Tofu’s core ingredients are minimal: soy milk, water, and a coagulating agent. Modern production largely automates the traditional hand method.
In the U.S., soybeans entered the market in the mid‑1700s, gaining popularity during the California Gold Rush when Chinese immigrants introduced tofu. Post‑World War II, demand for Asian foods grew as returning soldiers brought back culinary influences. By the 1950s, U.S. soybean production matched Asia’s output, and today the U.S. supplies roughly two‑thirds of the world’s soybeans.
The 1970s saw tofu’s mainstream adoption as health‑conscious consumers sought protein sources with low saturated fat. By the 1990s, the industry had expanded to a 4‑million‑pound market, with tofu used as a meat substitute, in entrees, desserts, sauces, dips, and smoothies.

The Soybean
Soybeans (Glycine max) offer a balanced profile of protein, fat, carbohydrates, vitamins, and minerals. Their amino acid composition is complete, supporting human nutrition.
The plant grows 30–36 in (76–91 cm) tall, with a woody stem and greenish hairs.

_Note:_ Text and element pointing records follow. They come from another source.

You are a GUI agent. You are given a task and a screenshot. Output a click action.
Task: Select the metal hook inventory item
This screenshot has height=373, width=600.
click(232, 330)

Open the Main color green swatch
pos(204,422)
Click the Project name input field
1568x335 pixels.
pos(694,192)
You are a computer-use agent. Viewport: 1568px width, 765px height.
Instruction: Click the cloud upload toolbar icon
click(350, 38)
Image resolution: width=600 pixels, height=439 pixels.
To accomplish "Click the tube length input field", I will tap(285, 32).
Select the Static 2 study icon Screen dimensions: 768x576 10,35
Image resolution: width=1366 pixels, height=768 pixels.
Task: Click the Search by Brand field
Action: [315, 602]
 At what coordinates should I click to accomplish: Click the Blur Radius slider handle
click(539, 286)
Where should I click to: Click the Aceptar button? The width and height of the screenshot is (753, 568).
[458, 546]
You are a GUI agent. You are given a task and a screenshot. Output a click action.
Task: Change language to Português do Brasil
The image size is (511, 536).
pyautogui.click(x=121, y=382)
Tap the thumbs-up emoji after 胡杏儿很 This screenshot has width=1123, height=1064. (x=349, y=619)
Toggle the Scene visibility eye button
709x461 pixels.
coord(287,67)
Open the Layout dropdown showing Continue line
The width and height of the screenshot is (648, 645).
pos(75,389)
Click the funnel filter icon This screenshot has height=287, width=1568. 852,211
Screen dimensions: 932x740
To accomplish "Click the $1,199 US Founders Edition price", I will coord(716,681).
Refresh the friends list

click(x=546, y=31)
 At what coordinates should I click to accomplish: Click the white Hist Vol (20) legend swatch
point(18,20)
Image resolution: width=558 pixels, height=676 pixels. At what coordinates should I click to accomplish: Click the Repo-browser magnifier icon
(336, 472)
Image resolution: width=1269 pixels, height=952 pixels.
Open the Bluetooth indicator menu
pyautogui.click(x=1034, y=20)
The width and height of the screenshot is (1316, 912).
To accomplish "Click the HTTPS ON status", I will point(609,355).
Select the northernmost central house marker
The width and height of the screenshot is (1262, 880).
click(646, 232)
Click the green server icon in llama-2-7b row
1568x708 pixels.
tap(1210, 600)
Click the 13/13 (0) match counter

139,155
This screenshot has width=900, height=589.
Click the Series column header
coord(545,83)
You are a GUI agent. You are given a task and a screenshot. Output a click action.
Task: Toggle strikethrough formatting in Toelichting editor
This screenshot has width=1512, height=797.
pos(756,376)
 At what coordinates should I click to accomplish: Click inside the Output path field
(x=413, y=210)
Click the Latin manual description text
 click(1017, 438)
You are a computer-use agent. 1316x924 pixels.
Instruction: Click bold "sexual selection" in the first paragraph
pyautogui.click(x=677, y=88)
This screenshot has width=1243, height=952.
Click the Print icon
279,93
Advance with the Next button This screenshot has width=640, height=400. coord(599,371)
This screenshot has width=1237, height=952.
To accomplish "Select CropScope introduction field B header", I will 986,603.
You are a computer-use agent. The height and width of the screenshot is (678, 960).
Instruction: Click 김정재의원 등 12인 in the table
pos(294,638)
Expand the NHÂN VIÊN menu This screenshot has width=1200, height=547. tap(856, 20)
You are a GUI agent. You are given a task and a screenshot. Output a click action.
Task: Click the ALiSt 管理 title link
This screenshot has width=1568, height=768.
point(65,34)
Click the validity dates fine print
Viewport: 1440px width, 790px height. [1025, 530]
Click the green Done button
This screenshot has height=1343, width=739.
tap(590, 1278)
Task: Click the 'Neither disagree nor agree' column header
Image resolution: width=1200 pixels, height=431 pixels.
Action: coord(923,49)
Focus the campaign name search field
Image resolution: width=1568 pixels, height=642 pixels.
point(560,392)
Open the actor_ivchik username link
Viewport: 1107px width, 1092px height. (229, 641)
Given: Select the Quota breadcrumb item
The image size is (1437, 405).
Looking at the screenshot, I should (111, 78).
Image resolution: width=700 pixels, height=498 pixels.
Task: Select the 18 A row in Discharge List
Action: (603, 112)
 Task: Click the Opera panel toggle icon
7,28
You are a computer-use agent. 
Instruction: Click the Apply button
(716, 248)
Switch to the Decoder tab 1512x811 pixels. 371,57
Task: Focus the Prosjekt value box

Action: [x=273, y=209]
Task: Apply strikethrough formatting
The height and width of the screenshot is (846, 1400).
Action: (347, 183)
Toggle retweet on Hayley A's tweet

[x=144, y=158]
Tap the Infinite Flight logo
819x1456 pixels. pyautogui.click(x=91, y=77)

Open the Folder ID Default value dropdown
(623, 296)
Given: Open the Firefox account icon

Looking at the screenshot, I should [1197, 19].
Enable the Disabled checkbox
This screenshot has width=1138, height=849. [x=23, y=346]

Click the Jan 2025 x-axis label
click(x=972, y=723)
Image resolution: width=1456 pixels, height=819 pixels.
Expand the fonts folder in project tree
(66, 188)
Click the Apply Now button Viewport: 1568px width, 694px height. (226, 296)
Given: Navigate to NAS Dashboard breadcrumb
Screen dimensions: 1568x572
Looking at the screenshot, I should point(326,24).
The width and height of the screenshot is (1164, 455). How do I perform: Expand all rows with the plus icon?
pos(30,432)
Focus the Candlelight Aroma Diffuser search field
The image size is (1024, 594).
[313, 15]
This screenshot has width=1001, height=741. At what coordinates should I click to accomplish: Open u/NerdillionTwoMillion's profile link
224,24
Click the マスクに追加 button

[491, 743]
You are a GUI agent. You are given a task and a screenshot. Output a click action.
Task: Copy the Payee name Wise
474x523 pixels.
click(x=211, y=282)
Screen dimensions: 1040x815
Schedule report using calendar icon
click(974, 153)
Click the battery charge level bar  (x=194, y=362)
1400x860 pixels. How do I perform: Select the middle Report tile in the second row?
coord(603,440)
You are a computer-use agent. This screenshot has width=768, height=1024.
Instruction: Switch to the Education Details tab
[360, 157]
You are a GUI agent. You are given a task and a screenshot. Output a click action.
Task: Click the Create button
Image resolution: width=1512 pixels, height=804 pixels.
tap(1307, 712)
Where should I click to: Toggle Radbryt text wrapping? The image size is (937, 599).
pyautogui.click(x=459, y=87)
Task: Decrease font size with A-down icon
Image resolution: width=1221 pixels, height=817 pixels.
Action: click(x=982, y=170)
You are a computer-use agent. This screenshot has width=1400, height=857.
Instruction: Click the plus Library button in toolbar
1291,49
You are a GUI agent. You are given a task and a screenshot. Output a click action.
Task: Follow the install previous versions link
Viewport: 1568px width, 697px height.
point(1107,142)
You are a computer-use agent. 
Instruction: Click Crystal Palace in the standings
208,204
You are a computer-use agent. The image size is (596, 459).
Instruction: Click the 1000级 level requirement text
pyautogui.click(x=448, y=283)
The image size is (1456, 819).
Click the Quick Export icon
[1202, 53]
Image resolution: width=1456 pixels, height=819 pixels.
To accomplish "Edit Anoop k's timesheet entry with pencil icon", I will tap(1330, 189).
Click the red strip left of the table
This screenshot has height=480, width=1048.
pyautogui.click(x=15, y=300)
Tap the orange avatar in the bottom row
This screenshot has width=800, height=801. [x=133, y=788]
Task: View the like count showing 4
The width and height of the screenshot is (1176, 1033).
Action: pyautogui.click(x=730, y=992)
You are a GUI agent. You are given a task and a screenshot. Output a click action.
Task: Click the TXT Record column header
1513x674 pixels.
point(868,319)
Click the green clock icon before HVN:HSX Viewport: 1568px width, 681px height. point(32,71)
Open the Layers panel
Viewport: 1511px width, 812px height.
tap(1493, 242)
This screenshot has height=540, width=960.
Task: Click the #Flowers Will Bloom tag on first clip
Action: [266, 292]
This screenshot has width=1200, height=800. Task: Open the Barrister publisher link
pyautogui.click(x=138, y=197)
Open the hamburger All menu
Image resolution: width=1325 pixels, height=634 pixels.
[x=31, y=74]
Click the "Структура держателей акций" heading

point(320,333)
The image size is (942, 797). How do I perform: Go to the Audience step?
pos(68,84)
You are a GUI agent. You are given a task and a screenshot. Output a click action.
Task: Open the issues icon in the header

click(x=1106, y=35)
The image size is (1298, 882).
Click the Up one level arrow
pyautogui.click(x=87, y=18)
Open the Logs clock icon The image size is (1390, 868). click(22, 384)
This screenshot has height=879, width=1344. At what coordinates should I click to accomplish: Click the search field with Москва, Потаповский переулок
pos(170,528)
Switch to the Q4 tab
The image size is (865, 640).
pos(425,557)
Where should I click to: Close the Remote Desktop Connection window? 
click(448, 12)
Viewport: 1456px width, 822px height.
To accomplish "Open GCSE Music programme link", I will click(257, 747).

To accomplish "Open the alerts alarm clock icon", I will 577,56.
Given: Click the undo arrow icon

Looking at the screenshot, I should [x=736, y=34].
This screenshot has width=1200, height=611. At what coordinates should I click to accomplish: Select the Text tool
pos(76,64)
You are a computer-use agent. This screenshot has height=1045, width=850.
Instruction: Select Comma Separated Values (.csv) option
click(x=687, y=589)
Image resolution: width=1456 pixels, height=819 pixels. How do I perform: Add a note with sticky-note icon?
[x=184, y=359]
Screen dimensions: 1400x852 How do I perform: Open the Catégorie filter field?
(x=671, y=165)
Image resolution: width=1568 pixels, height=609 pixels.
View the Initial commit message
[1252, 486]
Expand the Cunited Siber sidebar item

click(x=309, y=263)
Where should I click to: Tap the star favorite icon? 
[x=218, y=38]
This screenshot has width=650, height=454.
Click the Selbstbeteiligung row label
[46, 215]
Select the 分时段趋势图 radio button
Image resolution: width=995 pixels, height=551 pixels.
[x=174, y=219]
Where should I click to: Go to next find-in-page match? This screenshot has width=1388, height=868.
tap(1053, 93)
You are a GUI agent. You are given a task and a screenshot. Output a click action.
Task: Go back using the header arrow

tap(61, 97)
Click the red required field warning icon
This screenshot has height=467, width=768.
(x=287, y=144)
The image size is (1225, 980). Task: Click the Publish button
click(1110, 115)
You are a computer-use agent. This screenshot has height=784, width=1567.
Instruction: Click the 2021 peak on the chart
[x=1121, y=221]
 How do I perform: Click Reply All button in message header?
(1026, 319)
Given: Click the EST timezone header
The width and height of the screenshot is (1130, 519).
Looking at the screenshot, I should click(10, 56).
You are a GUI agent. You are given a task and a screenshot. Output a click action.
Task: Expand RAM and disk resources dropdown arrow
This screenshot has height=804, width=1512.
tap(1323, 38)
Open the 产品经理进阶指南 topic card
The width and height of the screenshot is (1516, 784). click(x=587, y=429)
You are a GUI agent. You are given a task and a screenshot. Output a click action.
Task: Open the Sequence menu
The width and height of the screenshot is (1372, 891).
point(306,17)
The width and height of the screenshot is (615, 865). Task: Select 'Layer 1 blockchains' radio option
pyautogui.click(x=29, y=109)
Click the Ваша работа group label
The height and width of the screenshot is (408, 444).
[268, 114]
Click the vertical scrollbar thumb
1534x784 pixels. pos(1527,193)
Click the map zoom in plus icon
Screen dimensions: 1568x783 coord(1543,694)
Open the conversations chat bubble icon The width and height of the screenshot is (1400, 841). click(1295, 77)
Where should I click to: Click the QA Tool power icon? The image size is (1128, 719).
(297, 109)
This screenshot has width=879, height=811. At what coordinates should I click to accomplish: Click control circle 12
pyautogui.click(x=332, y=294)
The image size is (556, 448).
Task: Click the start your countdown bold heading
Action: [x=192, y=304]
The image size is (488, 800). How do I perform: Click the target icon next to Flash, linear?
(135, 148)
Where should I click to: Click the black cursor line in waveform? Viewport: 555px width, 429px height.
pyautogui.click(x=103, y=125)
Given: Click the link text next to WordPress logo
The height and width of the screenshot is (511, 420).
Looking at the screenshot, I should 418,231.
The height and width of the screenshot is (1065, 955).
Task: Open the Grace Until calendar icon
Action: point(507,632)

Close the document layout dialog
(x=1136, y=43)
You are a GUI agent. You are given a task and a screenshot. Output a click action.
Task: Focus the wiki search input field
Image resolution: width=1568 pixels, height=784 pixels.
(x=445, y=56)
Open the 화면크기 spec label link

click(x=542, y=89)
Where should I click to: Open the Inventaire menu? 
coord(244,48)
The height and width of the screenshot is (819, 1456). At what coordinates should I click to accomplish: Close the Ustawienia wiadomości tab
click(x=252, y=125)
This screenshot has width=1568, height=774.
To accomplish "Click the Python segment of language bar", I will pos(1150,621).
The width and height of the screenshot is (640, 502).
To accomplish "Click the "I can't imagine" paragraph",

Leaves cluster in threes and drop as beans mature. Its papilionaceous flowers come in white, red, or purple. Pods measure 1–2 in (2.5–5 cm), each containing two or three round or oval seeds. Soybeans typically appear yellow but can also be green, purple, or brown.
As a legume, soybeans fix atmospheric nitrogen through root nodules hosting rhizobia, enriching soil fertility. Though tropical, they can thrive up to 52° N latitude. Farmers plant in mid‑May; after ~15 weeks, the beans are harvested mechanically.
The Manufacturing Process
Ingredients: soy milk, water, coagulating agent. Modern facilities process up to 3.5 tons of tofu daily from 5.7 tons of soybeans.
Soaking the Beans
- 60‑lb (27 kg) sacks of dried beans soak for 12–14 hours, doubling in size.
Processing the Soybeans
- Soaked beans are mashed with a Japanese stone grinder or similar appliance, blended with water into a slurry, and boiled to deactivate anti‑digestive enzymes.
- The soy milk is extracted via roller press, separating it from the hull and fiber pulp. The pulp, rich in fiber, can be used as livestock feed.
Solidifying the Soy Milk
- Extracted milk is poured into curding vats; a coagulant—calcium sulfate, magnesium chloride, or nigari—is added, altering pH and forming curds in ~20 minutes.
Pressing the Tofu
- Curds are pressed with hydraulic or centrifugal equipment (traditionally with hand‑turned screw or lever presses) to remove whey. The resulting blocks vary from dense, cheese‑like to soft or liquid textures.
Cutting the Tofu
- Automated cutters slice the tofu into 1‑lb (0.45 kg) blocks, wash them in water to firm, and store for further processing.
Packaging the Tofu
- Blocks are shrink‑wrapped or placed in continuous thermo‑formed packages; water may be added. They are sealed, weighed, dated, and sometimes processed directly in the package.
Pasteurizing the Tofu
- Packaged tofu is pasteurized at ~180°F (82°C), extending shelf life to ~30 days. It is then chilled to below 45°F (7°C) before distribution.
Quality Control
In the 1970s, U.S. tofu producers adopted meat and dairy industry standards due to a lack of specific guidelines. Early critiques highlighted blandness, a beany taste, and astringency. Advances in genetics have reduced lipoxygenase—a key enzyme causing off‑flavors—by breeding low‑lipoxygenase soybeans. Flavor additives also help neutralize residual taste.
The Future
Innovation continues to refine tofu’s flavor and texture. New products enter the market annually, propelling the segment beyond $100 million in the 1990s. Ongoing research into soy’s health benefits—particularly heart disease and cancer prevention—suggests demand for soy‑based foods will rise.